_BRIEF_: Transcribe the lines of the entries below, beginning at the line that contains "Task: Toggle the Shift key on soft keyboard" and continuing through the end of the entries. Leave the pictures out of your answer.
^^^^
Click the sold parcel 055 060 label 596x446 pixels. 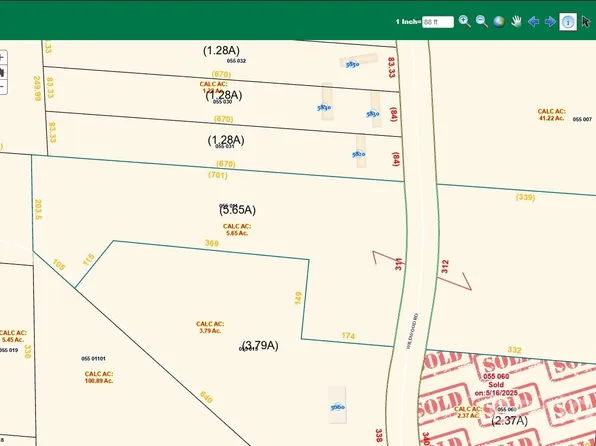(496, 376)
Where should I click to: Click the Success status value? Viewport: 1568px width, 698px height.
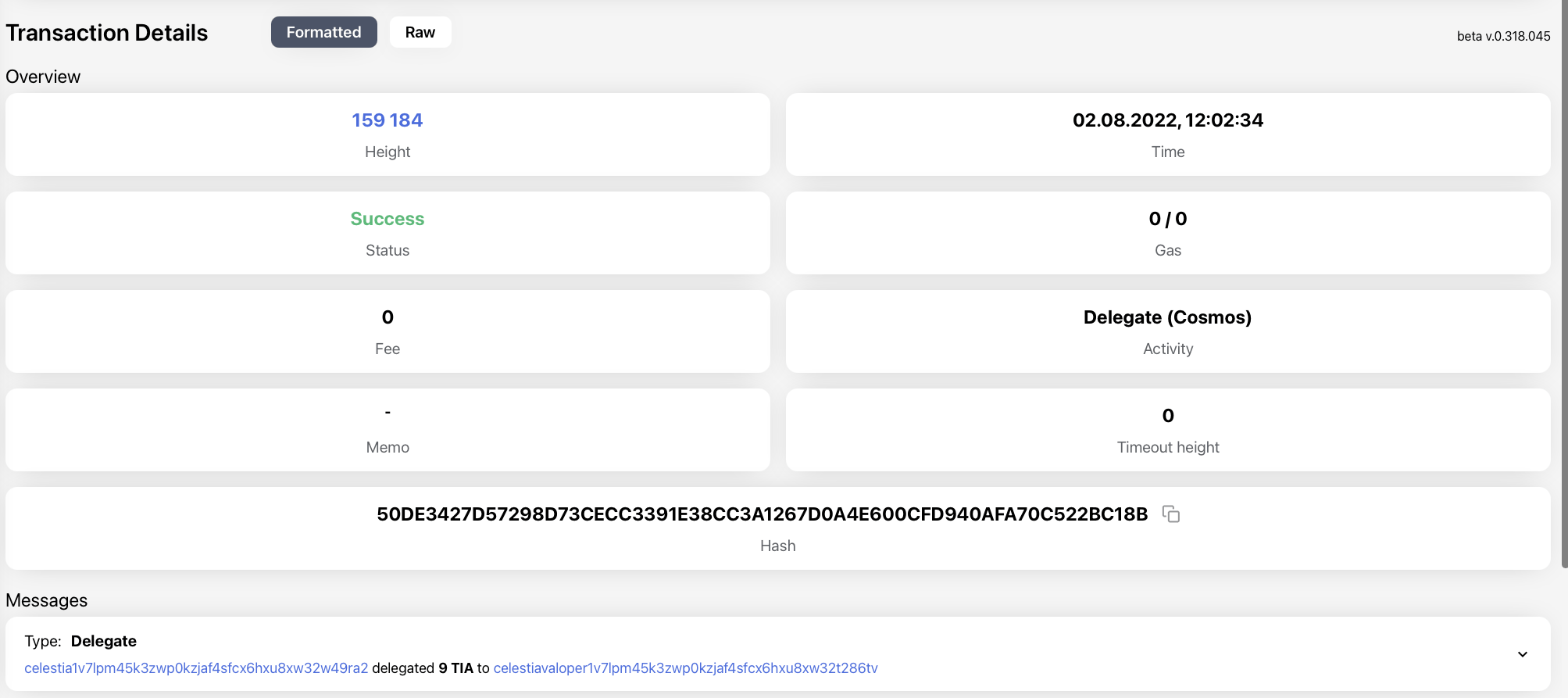tap(387, 219)
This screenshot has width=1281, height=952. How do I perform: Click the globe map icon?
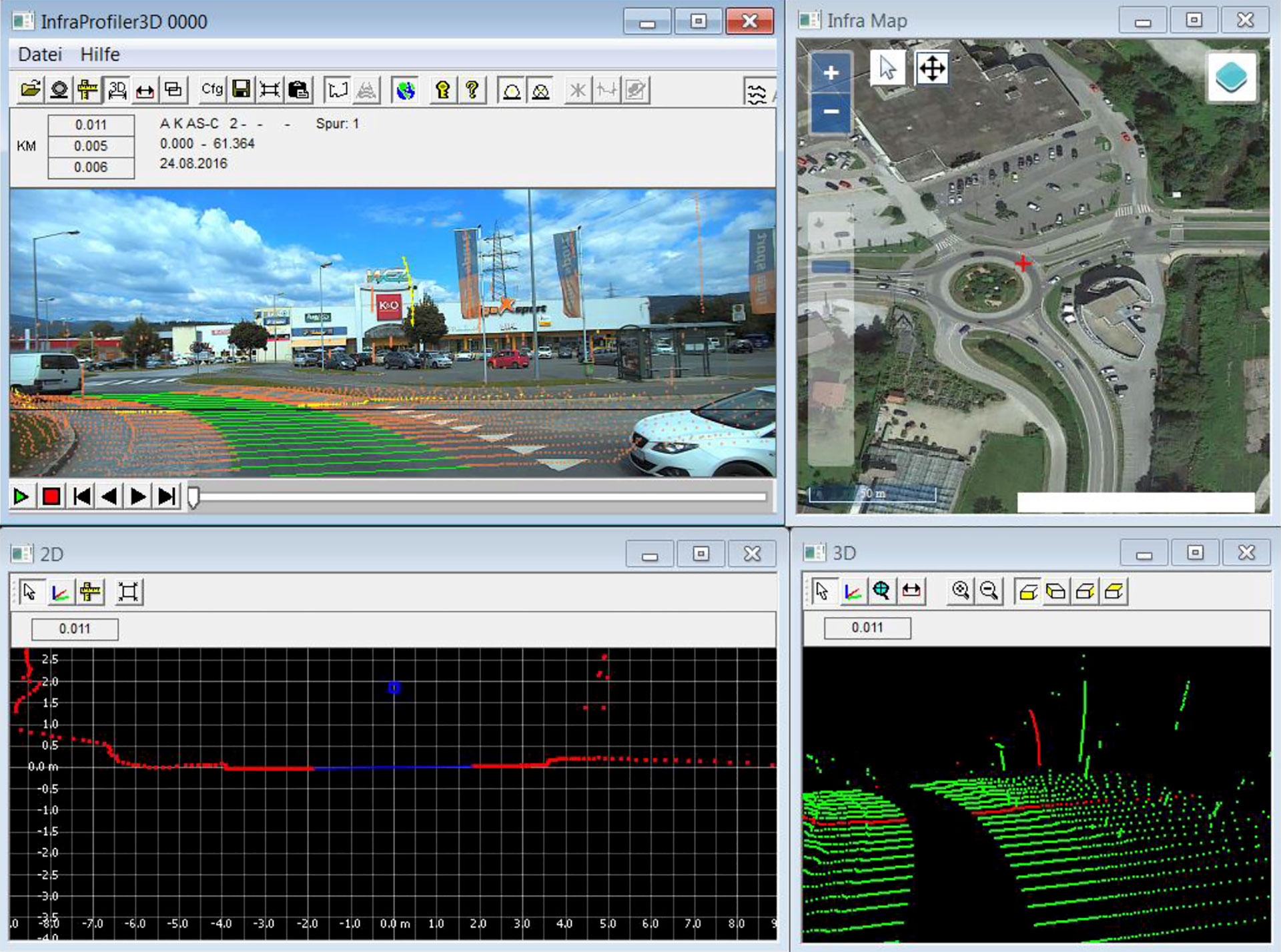(405, 89)
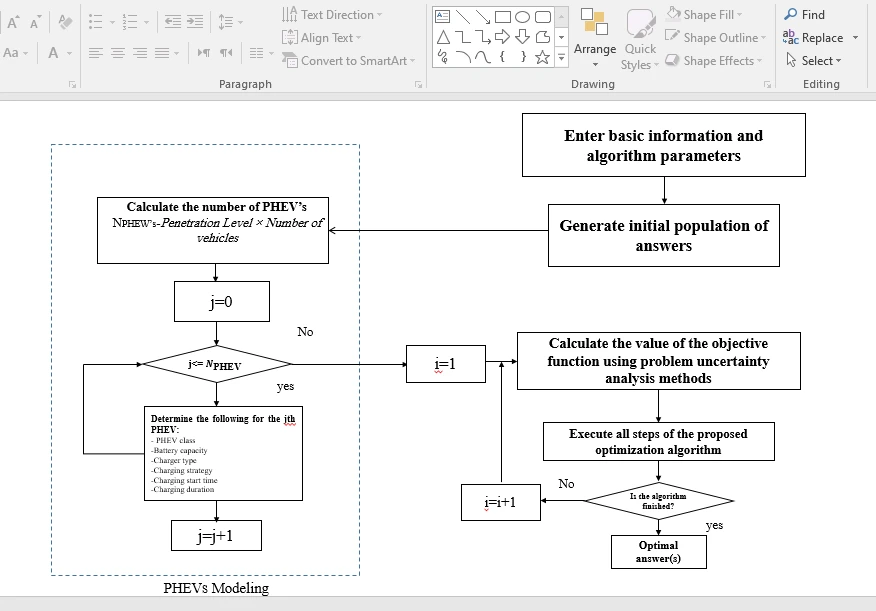Toggle Align Left for paragraph
876x611 pixels.
tap(95, 53)
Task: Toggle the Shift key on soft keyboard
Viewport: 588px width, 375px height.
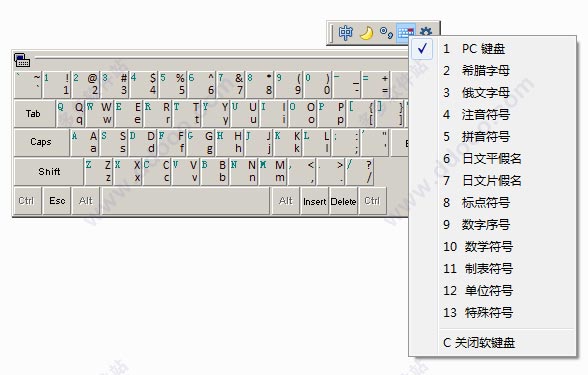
^^^^
_RESPONSE_:
Task: Toggle the Shift key on soft keyboard
Viewport: 588px width, 375px height.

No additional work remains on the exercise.